Horror Novelists Reveal the Scariest Stories They have Actually Read
Andrew Michael Hurley
A Chilling Tale from Shirley Jackson
I discovered this narrative some time back and it has stayed with me ever since. The named vacationers turn out to be the Allisons from New York, who occupy an identical remote lakeside house each year. This time, instead of going back to the city, they choose to extend their holiday an extra month – something that seems to unsettle everyone in the adjacent village. Each repeats an identical cryptic advice that not a soul has remained in the area after the end of summer. Even so, the couple insist to not leave, and that is the moment things start to grow more bizarre. The individual who supplies the kerosene won’t sell to the couple. Nobody agrees to bring supplies to the cottage, and when the Allisons try to travel to the community, the automobile refuses to operate. A storm gathers, the batteries in the radio fade, and as darkness falls, “the two old people huddled together within their rental and anticipated”. What might be they expecting? What could the townspeople understand?

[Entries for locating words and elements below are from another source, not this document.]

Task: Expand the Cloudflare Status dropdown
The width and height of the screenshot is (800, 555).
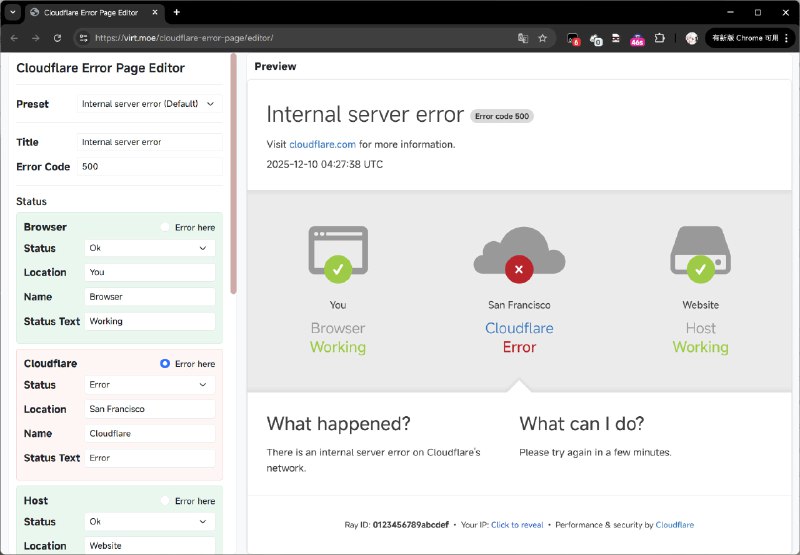Action: point(149,385)
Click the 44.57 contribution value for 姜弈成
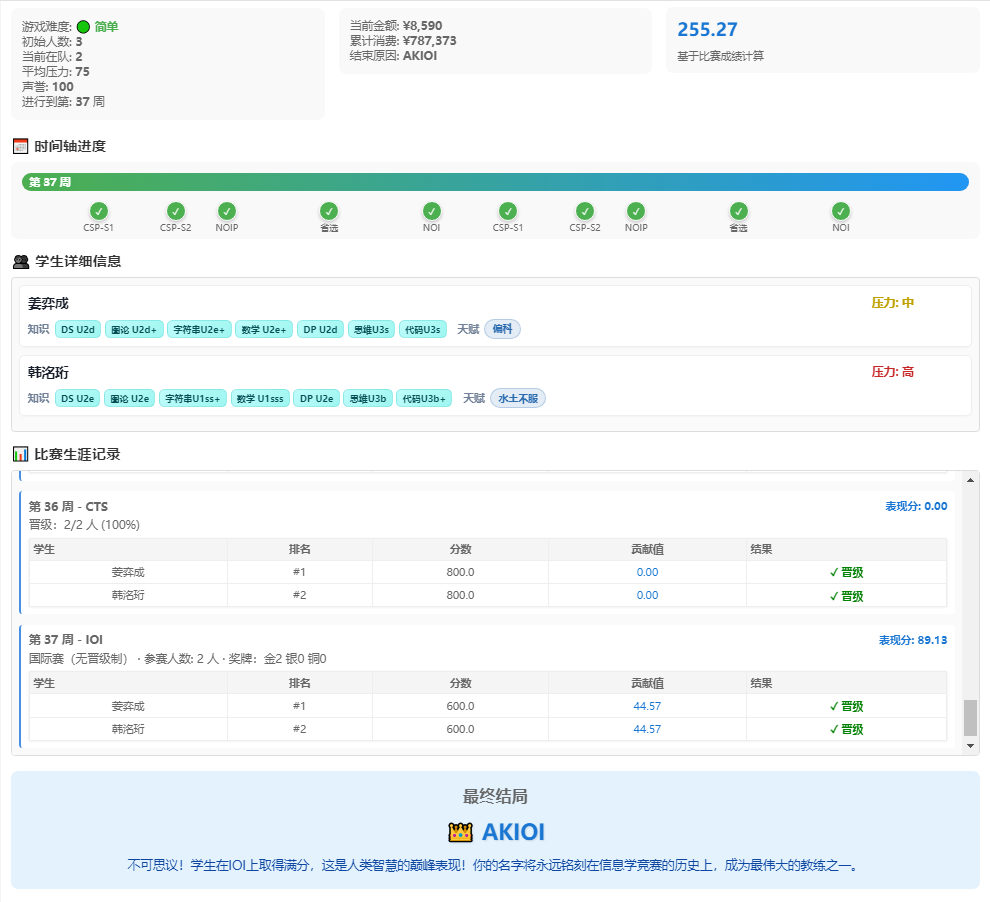 tap(647, 706)
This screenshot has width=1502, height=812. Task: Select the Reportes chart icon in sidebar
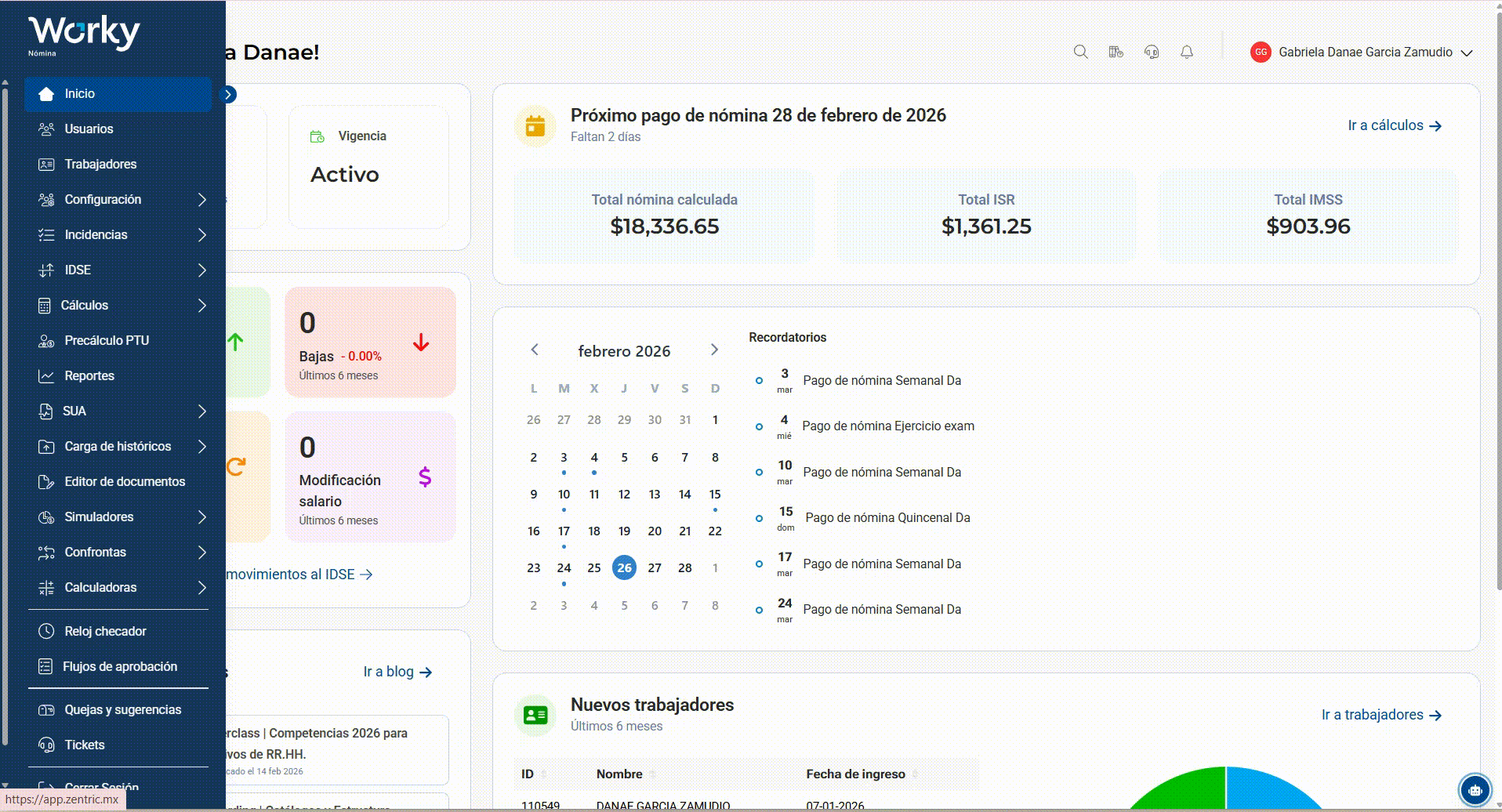(46, 376)

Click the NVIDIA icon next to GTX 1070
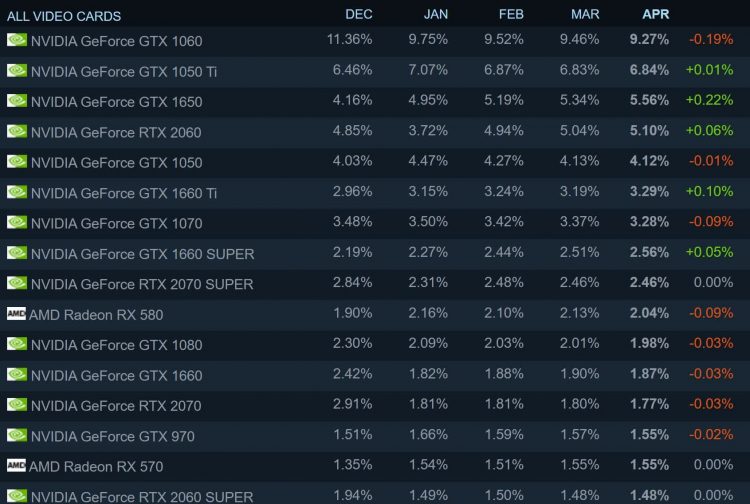tap(17, 223)
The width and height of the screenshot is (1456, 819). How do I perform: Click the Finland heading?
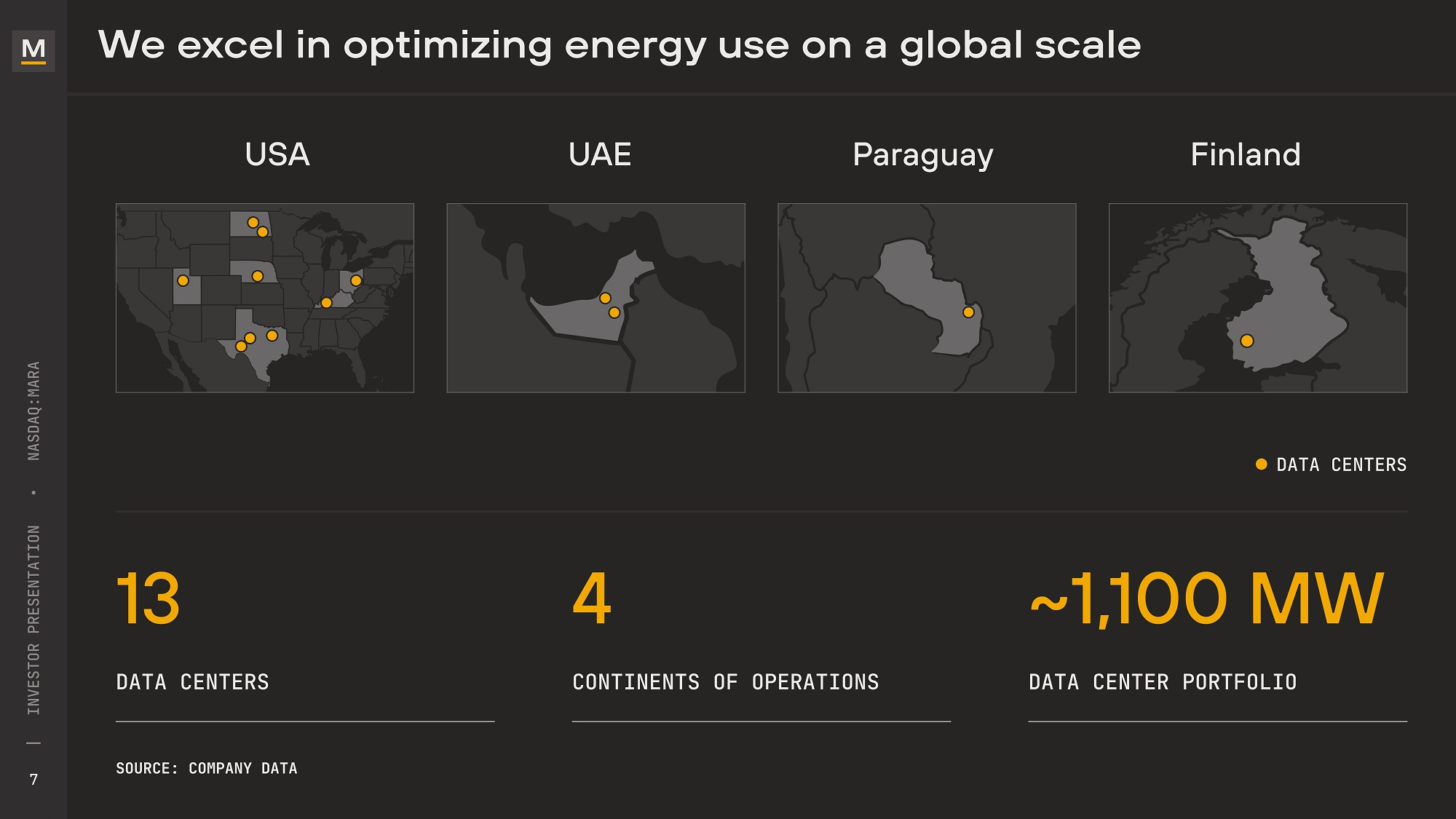pos(1245,154)
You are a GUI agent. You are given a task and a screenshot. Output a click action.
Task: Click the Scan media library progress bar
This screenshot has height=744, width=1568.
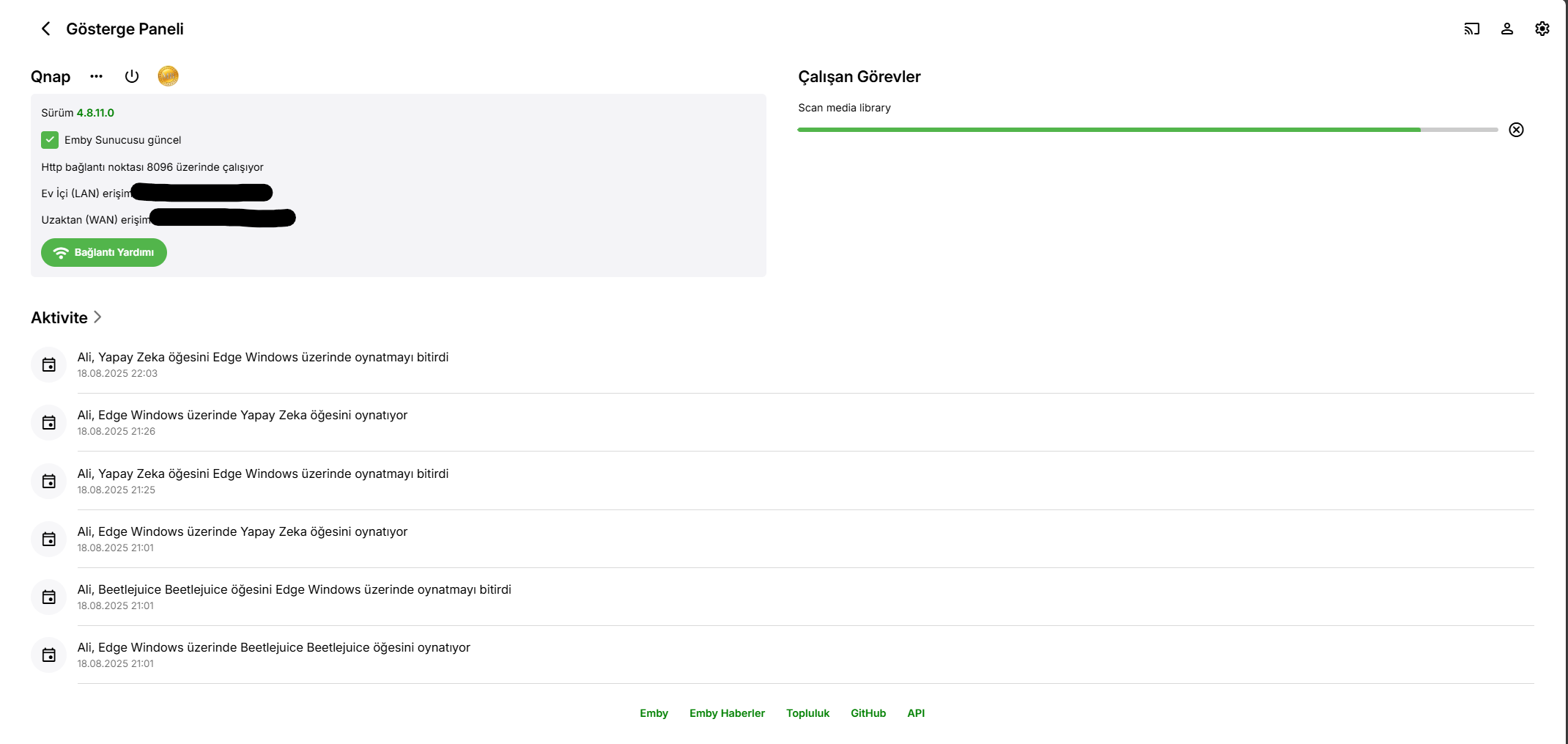coord(1147,130)
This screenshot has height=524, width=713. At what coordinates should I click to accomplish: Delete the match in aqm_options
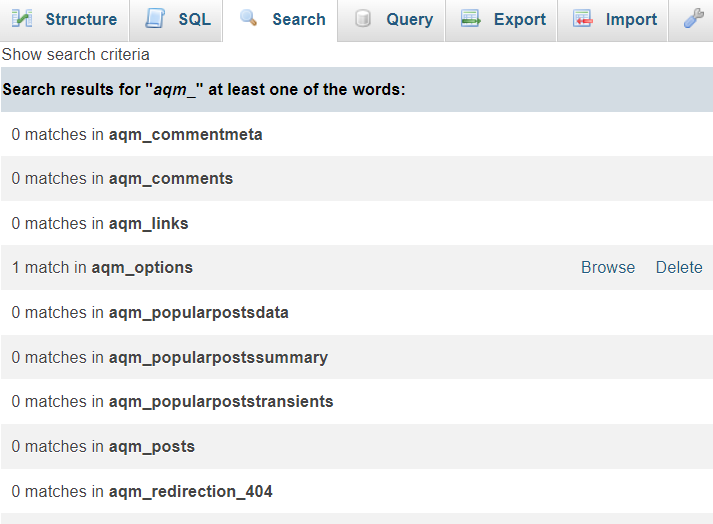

Every time I read the writer’s unnerving and influential narrative, I remember that the finest fright stems from what’s left undisclosed.
An Acclaimed Writer
Ringing the Changes from Robert Aickman
In this brief tale a pair go to an ordinary coastal village in which chimes sound the whole time, a perpetual pealing that is irritating and puzzling. The first truly frightening moment occurs during the evening, when they decide to walk around and they are unable to locate the sea. The beach is there, there’s the smell of decaying seafood and salt, surf is audible, but the sea appears spectral, or something else and more dreadful. It is truly profoundly ominous and every time I visit to the shore in the evening I recall this tale which spoiled the ocean after dark to my mind – positively.
The recent spouses – the wife is youthful, he’s not – head back to the hotel and learn the reason for the chiming, in a long sequence of claustrophobia, macabre revelry and demise and innocence meets danse macabre chaos. It is a disturbing meditation on desire and decline, a pair of individuals maturing in tandem as partners, the bond and aggression and tenderness of marriage.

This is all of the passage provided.